Using the interview excerpt on social media advertising, answer these questions on numbered lines:
1. What percentage of people said Facebook Ads are the best if they had to pick one?
2. What is the biggest thing LinkedIn Ads let you do that you can't do elsewhere?
3. Which of Instagram, Twitter, and LinkedIn is probably best for Social Fresh?

Text provided.
____________

Just because it’s growing and just because it’s going to receive a lot more attention from social marketers in general, doesn’t necessarily mean that your business has to be there, and has to be investing in it. However, I think look at it, and look at that opportunity and see if there’s something you can test there on that platform.

Jerod Morris: You mentioned LinkedIn, and Facebook obviously dominates the paid advertising spend and the ROI as we talked about, with Twitter and Instagram coming in next in terms of where people are spending their time and their money. But surprisingly, at least to me, was LinkedIn is the one that ranked second in terms of ROI. Why do you think it is that LinkedIn, that people have been able to get a better return on LinkedIn despite it not being used as much as Instagram and Twitter?

Why Some People Get a Better ROI with LinkedIn and When LinkedIn Is a Good Choice

Jason Keath: Well, LinkedIn has been consistent. It hasn’t gone away. It’s bringing in revenue. They’re growing slowly compared to the other social networks, but they’re growing. They’ve got specific products for HR, for some sales folks, for hiring that are really powerful.

Then, when it came to our advertising question, what we saw there is we forced people to pick one. Facebook completely dominated. I think it was 75 percent of people said, “If I had to pick one, Facebook Ads are the best,” which is pretty representative of what the technology can do and the value of it.

LinkedIn was second. It was the only question we asked where LinkedIn showed up in the second spot. It was third or lower in everything else, and I think it’s because there’s a small, but significant audience of marketers, mostly B2B, and probably even mostly SaaS-software-focused audiences, or service focused, that see a good value from the LinkedIn Ad.

You can do things on LinkedIn Ads that you can’t do elsewhere, the biggest of which is targeting job titles–which can be very powerful. However, they’re a little more expensive, so most of the folks that are spending money on LinkedIn Ads that are seeing success, they typically have a larger price point and can stomach that kind of cost-per-lead price that’s going to be higher on the LinkedIn platform.

That being said, I’ve seen that success consistently from this smaller, yet significant audience that is mostly B2B companies on LinkedIn, and I don’t think that’s going away. They are improving their ad platform. They are consistently investing in it, so it’s still got a lot of opportunity for a certain type of business.

Jerod Morris: I have a question that I wrote down: if you could only focus on one network starting today, would it be Instagram, Twitter, or LinkedIn? I’m guessing based on your answers to these last few questions that it’s really going to depend, and it’s going to depend going back to your goals, going back to your budget, going back on who you’re trying to reach. Would that be an accurate guess on my part?

What Social Platform(s) You Should Be Focusing On

Jason Keath: Yeah, definitely. Instagram’s younger. LinkedIn’s older. LinkedIn’s probably better for B2B. I’d say Instagram and Twitter are better for consumer. These are all generalities. Your business mileage may vary. For us, for instance, for Social Fresh, going out to social marketers, Twitter is probably the best of those three. Although, again, we’re looking at Instagram because there’s a lot of social marketers … there’s typically a majority female audience now, for us at least, for our target, and they’re more likely to be on Instagram in a lot of ways. It just depends on your specific demographic target.

____________

Provided data.
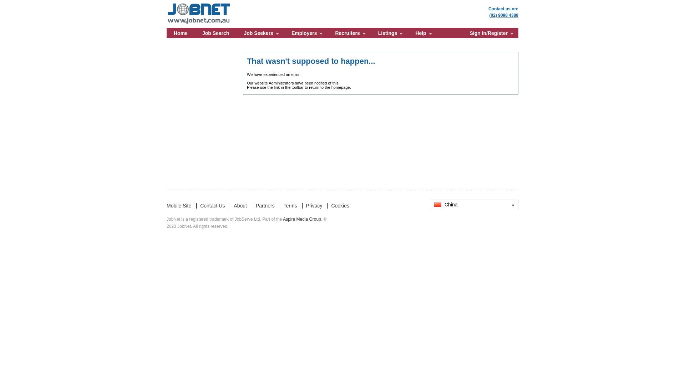  What do you see at coordinates (314, 206) in the screenshot?
I see `'Privacy'` at bounding box center [314, 206].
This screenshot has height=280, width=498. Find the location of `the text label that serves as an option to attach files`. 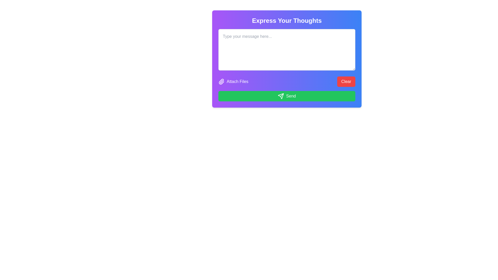

the text label that serves as an option to attach files is located at coordinates (237, 82).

____________

Exercise solution.
1. 75 percent
2. Target job titles
3. Twitter